#### [REQUIRED WORK]
Your answer should consist only of the lines below from the one with "Screen dimensions: 1369x693" through the one with "Task: Switch to the Wynagrodzenie tab", copied exactly.

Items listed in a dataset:
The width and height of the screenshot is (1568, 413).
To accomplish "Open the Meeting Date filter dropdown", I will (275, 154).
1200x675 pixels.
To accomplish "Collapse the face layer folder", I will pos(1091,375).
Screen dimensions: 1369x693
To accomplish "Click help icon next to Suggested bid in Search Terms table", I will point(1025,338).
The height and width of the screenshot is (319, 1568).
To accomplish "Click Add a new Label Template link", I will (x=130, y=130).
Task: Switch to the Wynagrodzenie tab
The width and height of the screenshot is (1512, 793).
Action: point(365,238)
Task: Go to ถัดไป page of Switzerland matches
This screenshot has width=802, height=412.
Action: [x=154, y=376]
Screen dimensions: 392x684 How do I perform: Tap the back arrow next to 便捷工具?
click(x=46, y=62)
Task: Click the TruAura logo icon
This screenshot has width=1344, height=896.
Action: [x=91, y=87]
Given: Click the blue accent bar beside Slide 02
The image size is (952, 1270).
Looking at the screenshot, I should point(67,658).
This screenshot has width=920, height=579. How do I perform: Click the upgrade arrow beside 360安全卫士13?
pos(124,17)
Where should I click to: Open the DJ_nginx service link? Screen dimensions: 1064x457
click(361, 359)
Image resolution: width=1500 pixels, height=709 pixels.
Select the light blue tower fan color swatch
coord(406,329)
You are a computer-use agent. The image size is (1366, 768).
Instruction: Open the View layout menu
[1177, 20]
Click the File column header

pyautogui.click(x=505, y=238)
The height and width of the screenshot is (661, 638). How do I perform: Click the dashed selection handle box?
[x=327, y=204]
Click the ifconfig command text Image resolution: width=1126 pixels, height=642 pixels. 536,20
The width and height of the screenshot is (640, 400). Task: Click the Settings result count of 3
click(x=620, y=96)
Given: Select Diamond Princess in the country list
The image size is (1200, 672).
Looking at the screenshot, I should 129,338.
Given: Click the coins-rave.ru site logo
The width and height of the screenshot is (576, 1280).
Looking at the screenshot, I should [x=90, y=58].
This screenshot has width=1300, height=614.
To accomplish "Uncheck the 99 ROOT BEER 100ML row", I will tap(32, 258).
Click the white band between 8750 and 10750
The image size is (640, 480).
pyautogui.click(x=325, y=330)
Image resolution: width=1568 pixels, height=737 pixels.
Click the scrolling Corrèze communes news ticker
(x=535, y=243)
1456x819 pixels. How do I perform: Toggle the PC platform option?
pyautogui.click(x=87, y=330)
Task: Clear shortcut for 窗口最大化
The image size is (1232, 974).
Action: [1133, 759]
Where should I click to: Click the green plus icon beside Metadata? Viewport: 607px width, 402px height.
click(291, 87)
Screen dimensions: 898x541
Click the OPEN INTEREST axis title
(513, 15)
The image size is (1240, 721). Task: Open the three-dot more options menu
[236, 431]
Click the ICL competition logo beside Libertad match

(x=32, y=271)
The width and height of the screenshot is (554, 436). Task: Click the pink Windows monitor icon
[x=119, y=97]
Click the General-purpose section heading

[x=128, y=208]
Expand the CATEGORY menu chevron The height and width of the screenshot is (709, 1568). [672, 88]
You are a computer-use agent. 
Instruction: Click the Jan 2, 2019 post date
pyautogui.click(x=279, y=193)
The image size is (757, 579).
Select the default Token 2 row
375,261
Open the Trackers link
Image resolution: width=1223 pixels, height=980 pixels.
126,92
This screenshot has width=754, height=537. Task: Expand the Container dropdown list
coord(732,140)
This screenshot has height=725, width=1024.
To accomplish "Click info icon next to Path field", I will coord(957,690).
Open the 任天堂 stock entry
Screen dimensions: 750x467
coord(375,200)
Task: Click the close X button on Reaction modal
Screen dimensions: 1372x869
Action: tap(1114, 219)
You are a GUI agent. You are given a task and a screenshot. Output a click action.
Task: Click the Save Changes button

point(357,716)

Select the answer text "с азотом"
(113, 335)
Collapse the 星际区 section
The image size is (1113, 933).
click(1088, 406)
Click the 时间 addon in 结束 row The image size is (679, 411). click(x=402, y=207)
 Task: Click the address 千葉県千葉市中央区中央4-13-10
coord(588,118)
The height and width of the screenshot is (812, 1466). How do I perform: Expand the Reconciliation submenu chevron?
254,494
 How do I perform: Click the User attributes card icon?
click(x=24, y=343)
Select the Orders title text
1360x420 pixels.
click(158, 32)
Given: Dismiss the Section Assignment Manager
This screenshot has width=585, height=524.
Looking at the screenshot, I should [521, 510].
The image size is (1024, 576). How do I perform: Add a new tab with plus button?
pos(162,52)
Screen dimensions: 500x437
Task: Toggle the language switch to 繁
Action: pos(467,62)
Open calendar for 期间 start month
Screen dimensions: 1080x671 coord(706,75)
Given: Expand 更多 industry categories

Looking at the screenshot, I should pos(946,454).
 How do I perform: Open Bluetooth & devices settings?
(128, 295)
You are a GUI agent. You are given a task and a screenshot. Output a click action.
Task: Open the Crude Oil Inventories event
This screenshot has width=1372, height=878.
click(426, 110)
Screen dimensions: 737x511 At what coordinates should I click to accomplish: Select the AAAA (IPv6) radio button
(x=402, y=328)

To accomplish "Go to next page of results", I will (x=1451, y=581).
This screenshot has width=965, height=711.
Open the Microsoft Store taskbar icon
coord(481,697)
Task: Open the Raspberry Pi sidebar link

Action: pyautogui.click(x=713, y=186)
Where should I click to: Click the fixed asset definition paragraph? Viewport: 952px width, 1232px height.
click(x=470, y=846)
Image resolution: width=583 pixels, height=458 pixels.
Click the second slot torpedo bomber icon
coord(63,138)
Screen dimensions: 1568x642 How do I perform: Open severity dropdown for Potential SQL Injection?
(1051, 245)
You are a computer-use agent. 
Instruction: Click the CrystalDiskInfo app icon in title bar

#### [OUTPUT FOR THIS EXERCISE]
Screen dimensions: 1369x693
To accomplish "Click help icon next to Suggested bid in Search Terms table", I will point(1025,338).
The height and width of the screenshot is (319, 1568).
To accomplish "Click Add a new Label Template link", I will (x=130, y=130).
Task: Switch to the Wynagrodzenie tab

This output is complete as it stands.